# Records
────────────────────────────────────────

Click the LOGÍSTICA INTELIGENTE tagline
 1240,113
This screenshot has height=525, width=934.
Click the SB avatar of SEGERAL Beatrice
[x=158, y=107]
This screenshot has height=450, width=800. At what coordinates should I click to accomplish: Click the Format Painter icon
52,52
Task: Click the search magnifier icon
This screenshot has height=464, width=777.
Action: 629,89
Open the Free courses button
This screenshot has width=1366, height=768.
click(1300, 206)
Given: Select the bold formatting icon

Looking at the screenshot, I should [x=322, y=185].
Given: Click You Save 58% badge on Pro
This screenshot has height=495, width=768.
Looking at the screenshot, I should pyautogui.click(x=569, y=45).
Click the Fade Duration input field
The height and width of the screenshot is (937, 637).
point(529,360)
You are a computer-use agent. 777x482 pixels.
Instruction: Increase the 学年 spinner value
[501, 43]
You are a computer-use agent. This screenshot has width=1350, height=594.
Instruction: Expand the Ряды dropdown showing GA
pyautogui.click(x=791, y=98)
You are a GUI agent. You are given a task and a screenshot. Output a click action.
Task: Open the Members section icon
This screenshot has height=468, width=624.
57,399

────────────────────────────────────────

# What the exercise asks
Looking through the data above, copy out each line in which the string "Open" occurs.

# Answer area
Open the Free courses button
Task: Open the Members section icon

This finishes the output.